--- INSTRUCTIONS TO FOLLOW ---
Would you please copy every line from the records that contains the word "dimensions"?

Records contained in a dataset:
= = = =

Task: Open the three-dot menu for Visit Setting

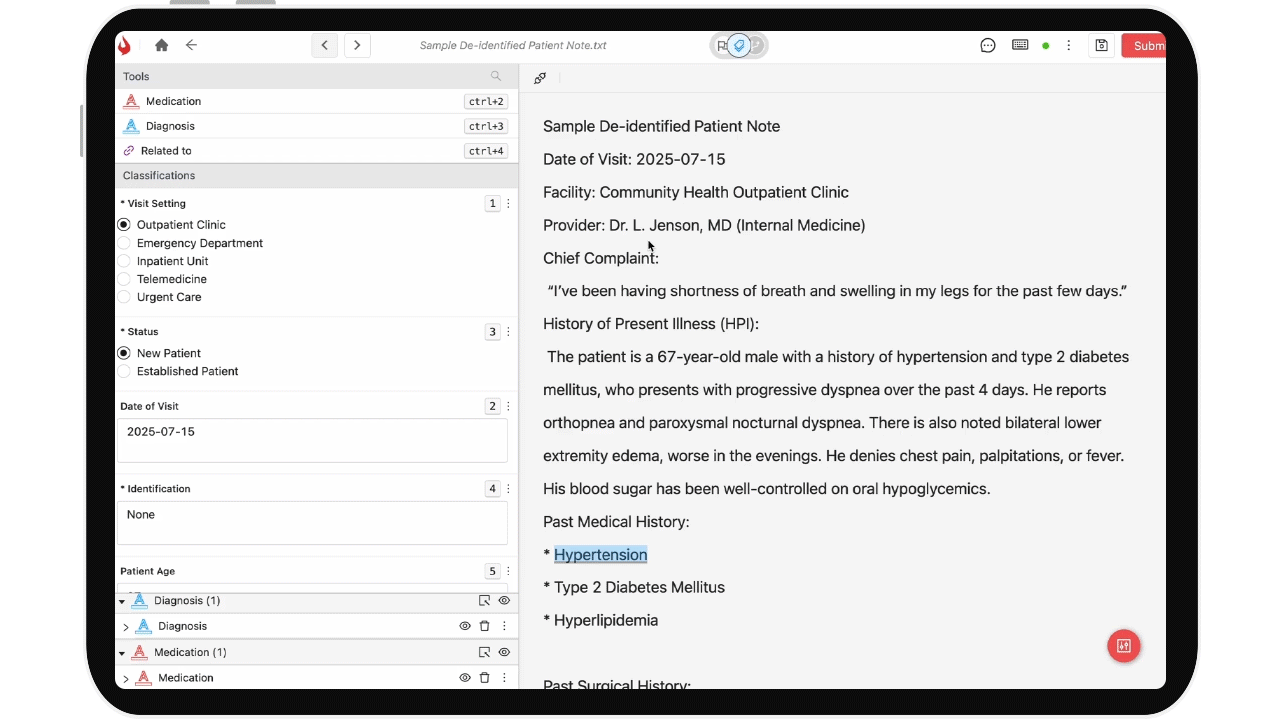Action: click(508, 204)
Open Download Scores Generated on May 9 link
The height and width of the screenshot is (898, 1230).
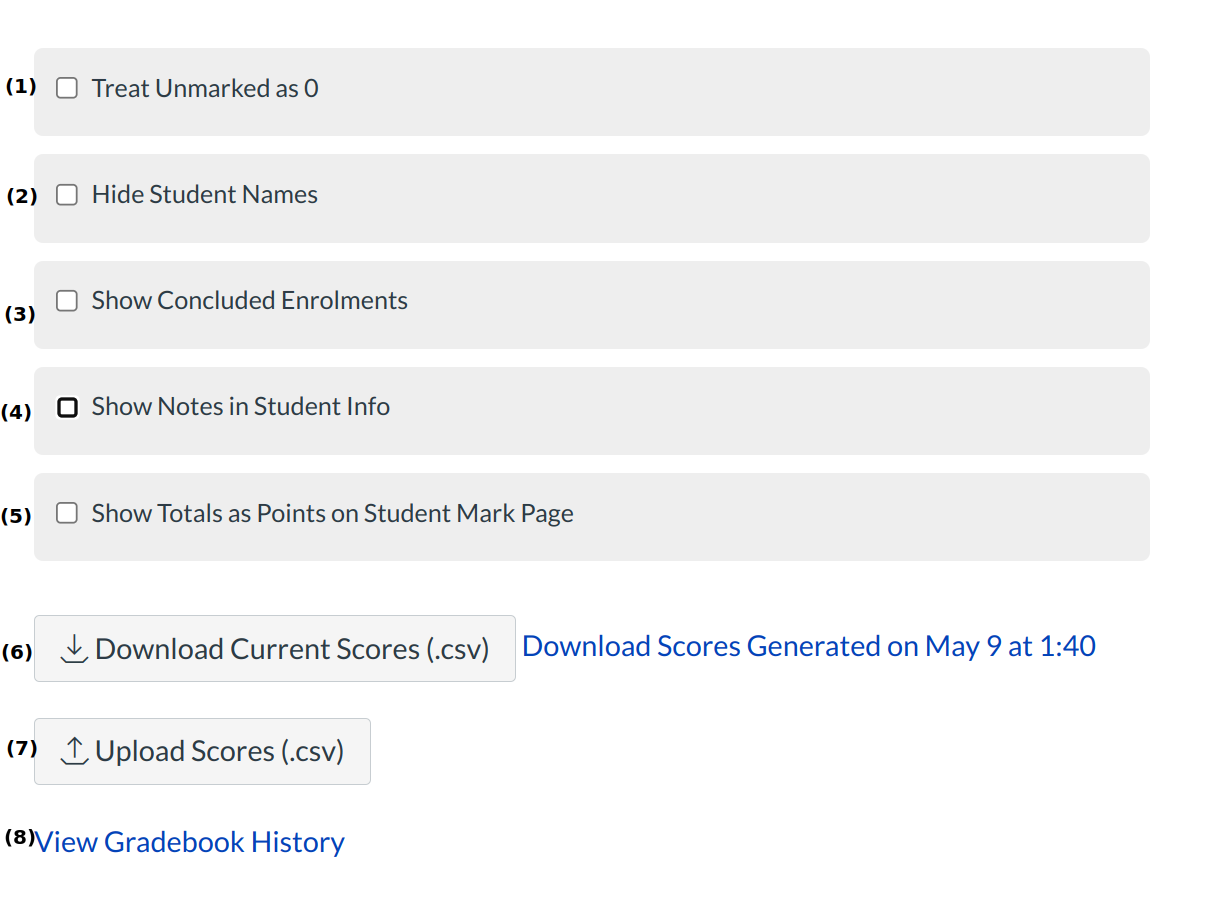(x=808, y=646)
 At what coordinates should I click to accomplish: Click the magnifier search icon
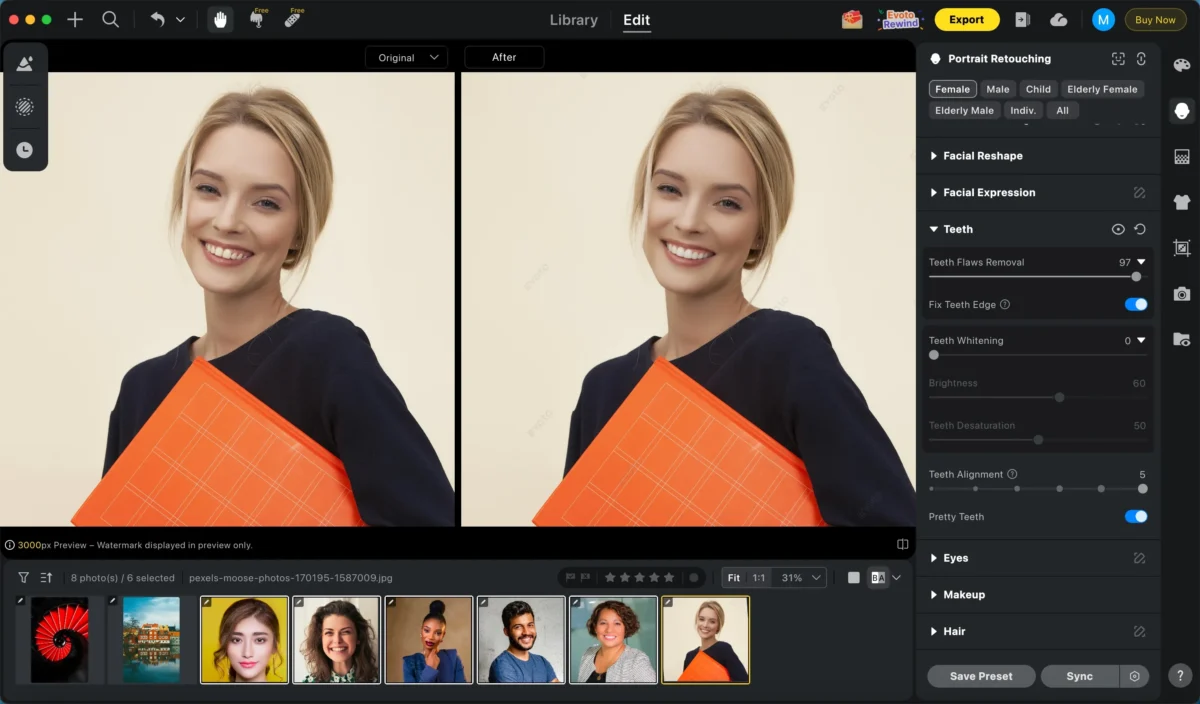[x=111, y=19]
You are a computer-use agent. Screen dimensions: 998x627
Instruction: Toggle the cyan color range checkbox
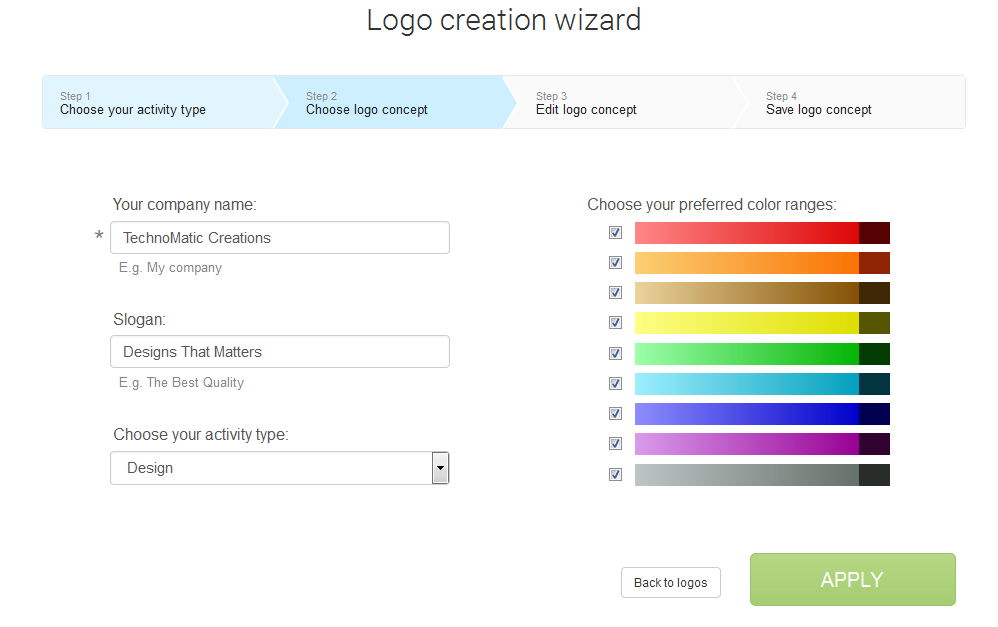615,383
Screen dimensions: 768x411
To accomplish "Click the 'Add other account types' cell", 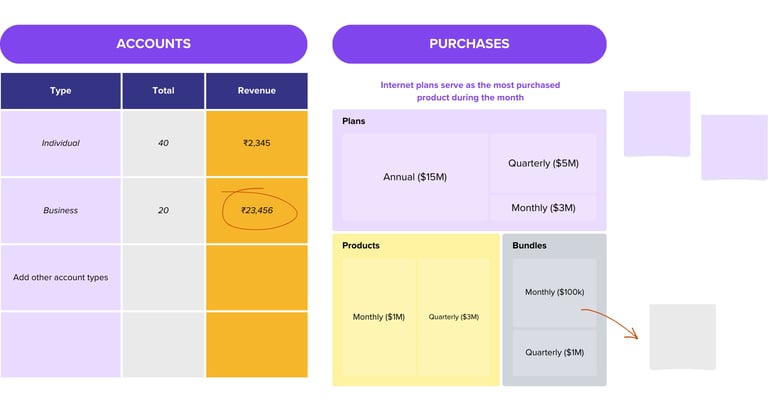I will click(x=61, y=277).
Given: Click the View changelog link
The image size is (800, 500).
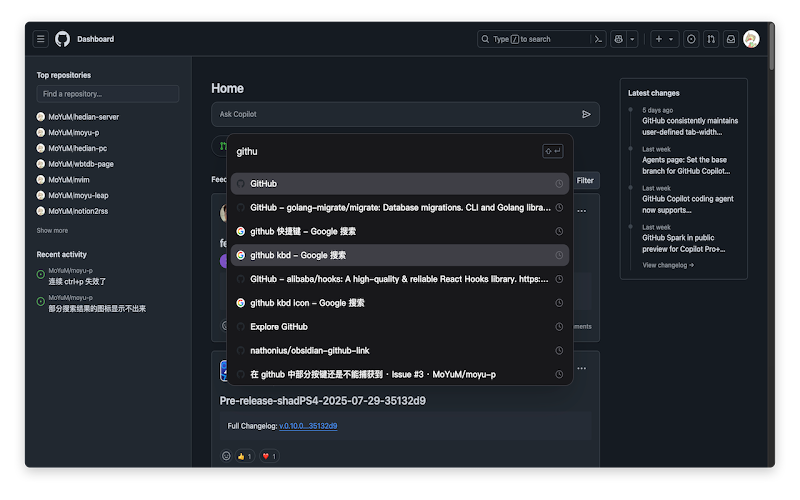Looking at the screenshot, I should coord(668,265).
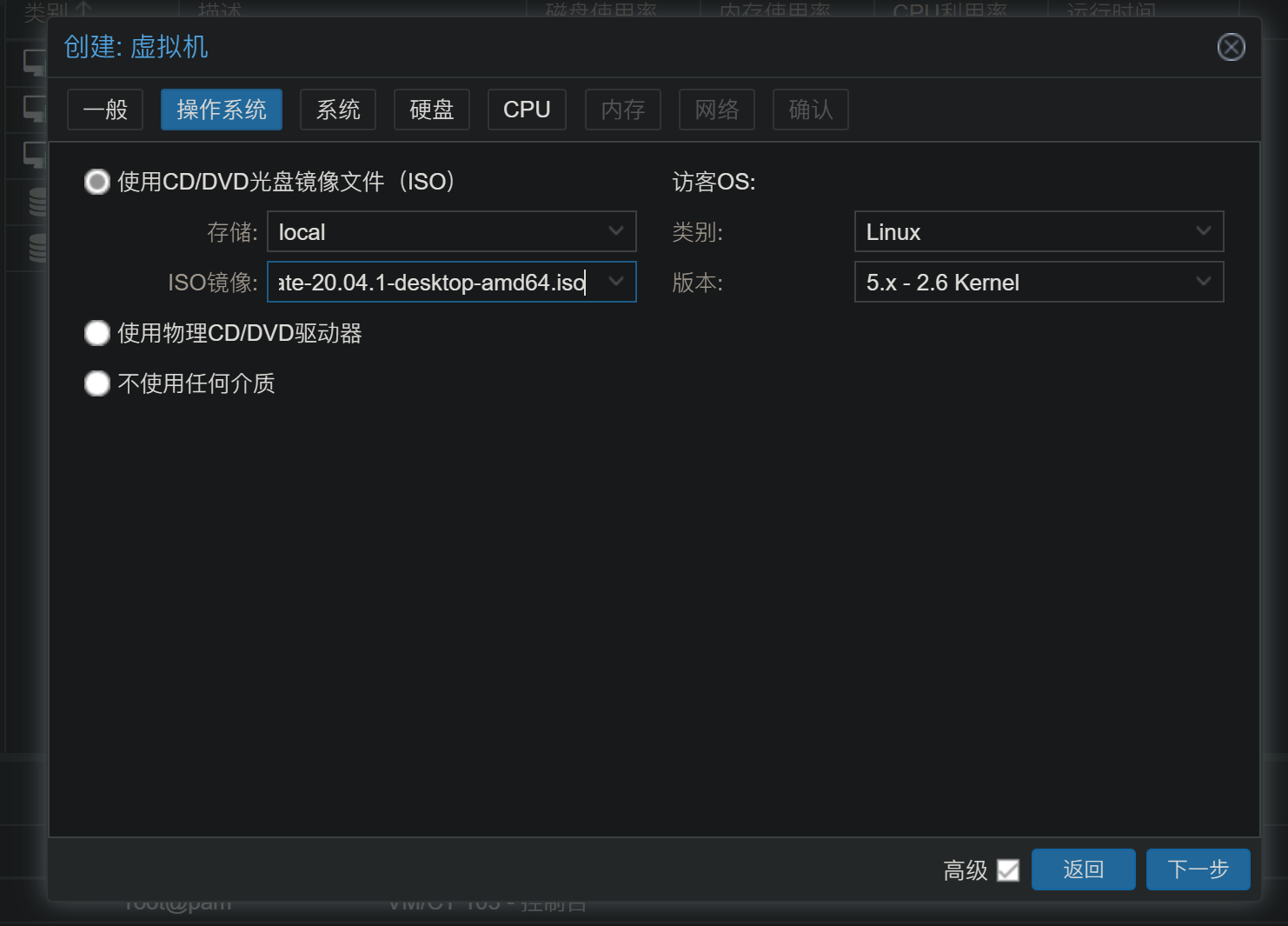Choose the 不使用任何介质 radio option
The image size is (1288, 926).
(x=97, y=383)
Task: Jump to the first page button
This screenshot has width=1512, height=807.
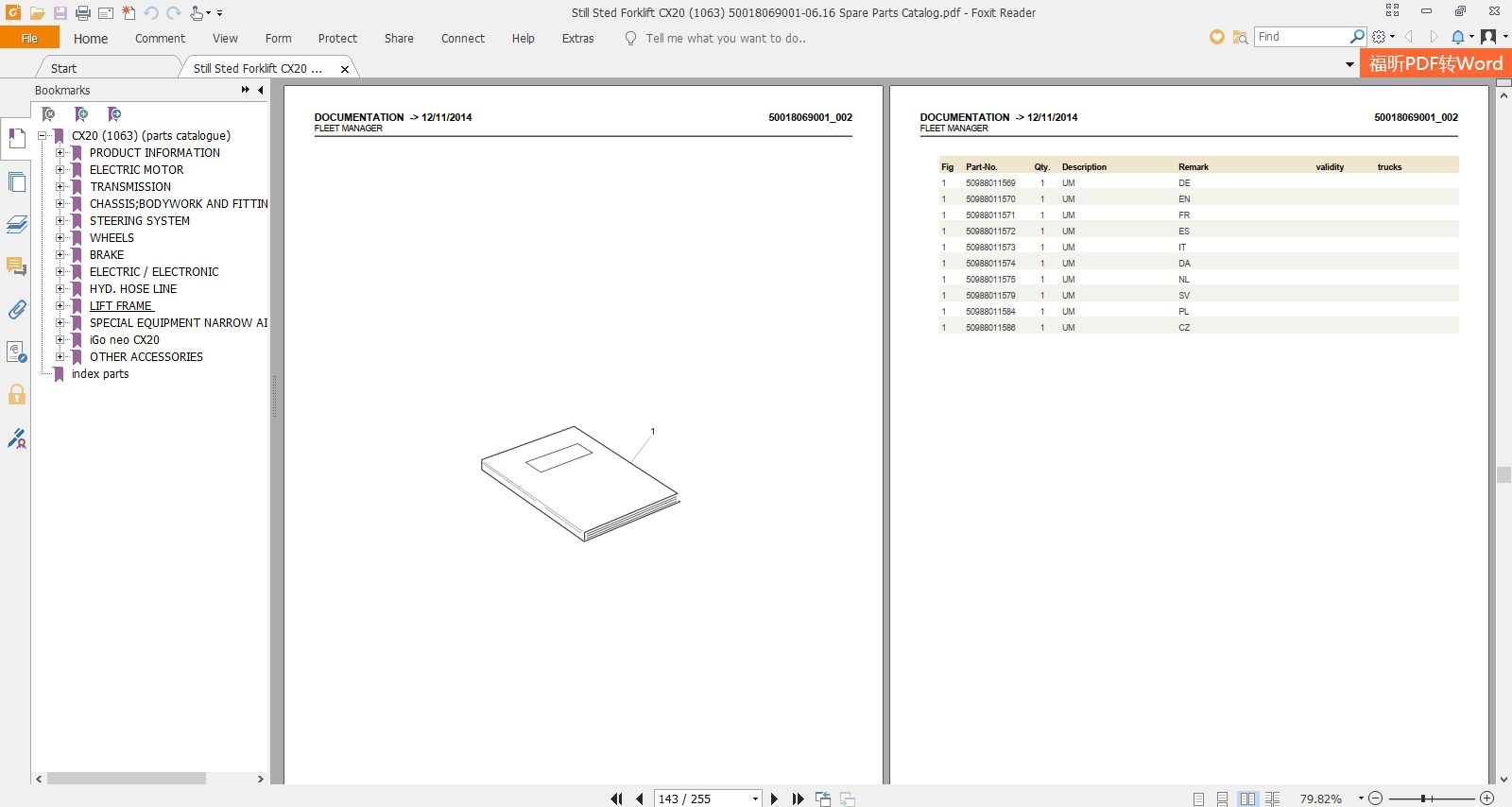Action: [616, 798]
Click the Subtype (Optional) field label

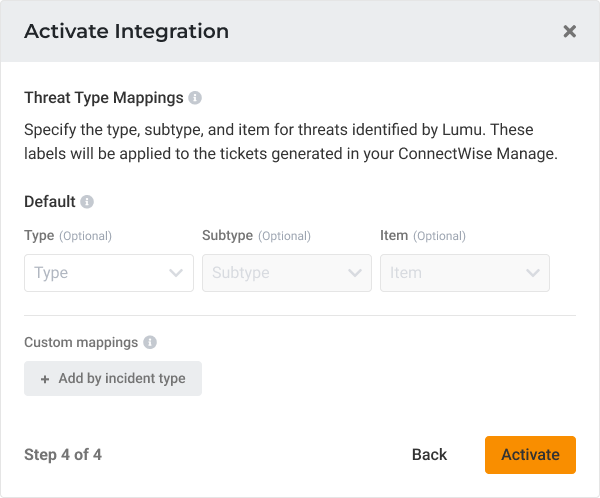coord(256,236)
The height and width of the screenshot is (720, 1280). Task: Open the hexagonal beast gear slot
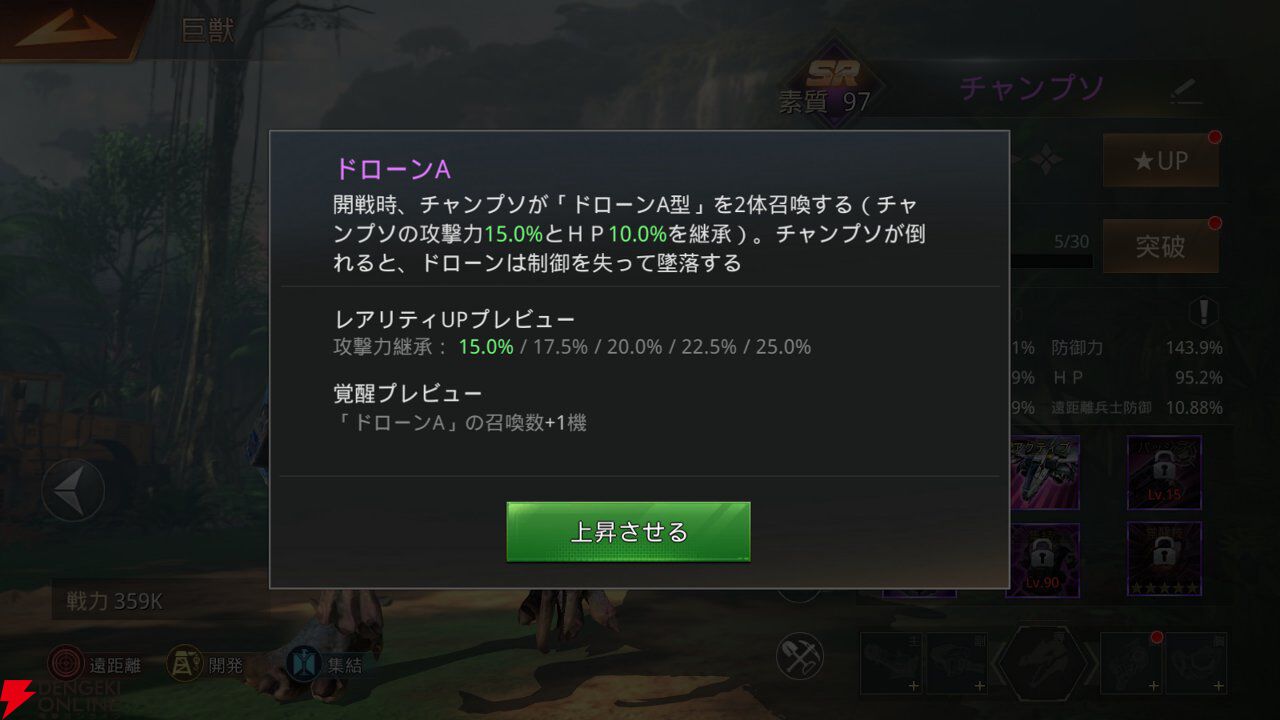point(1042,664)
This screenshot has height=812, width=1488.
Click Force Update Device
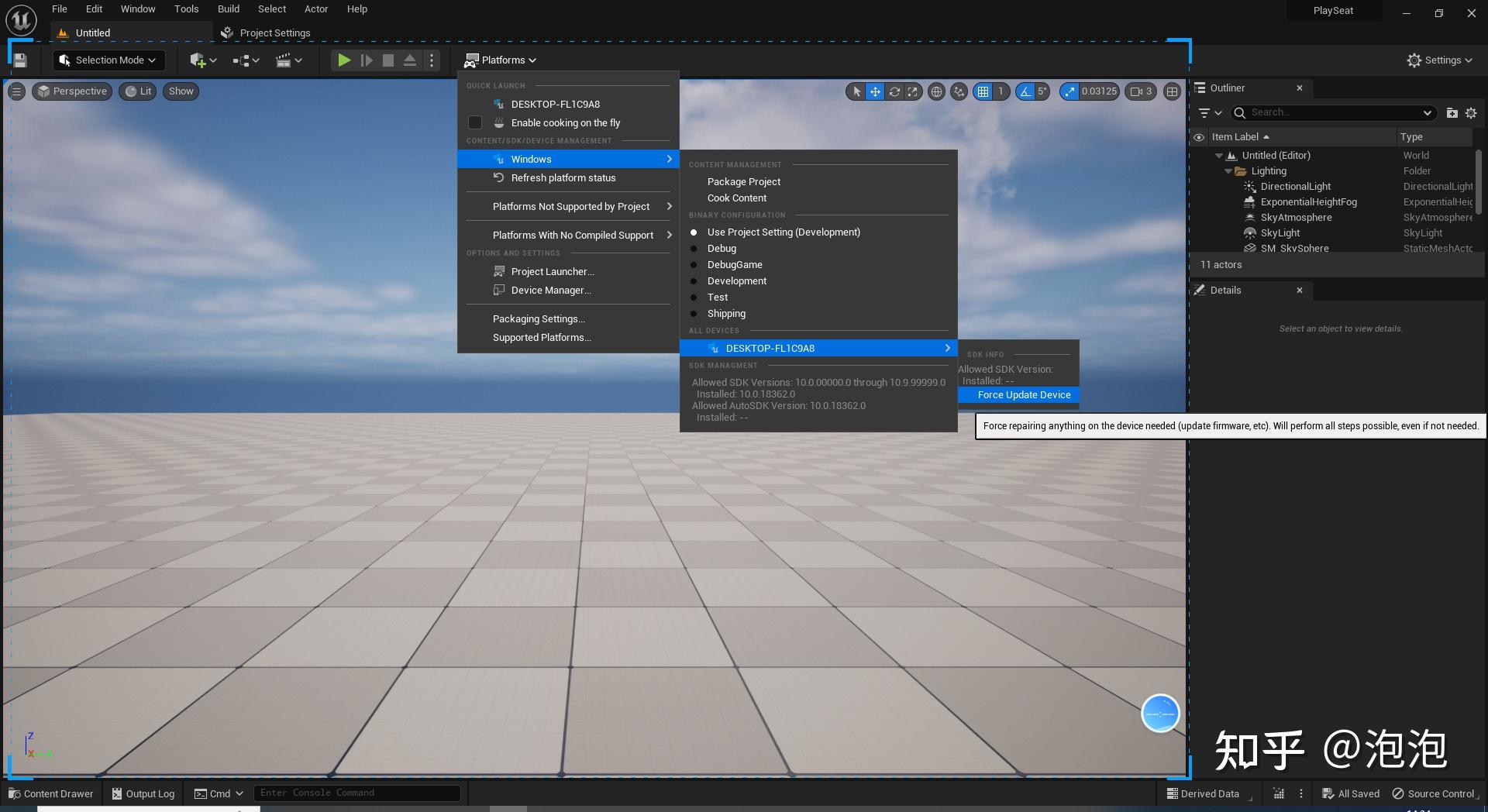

= = = =

--- TASK SOLUTION ---
You are a computer-use agent. Screen dimensions: 998x627
Screen dimensions: 768x411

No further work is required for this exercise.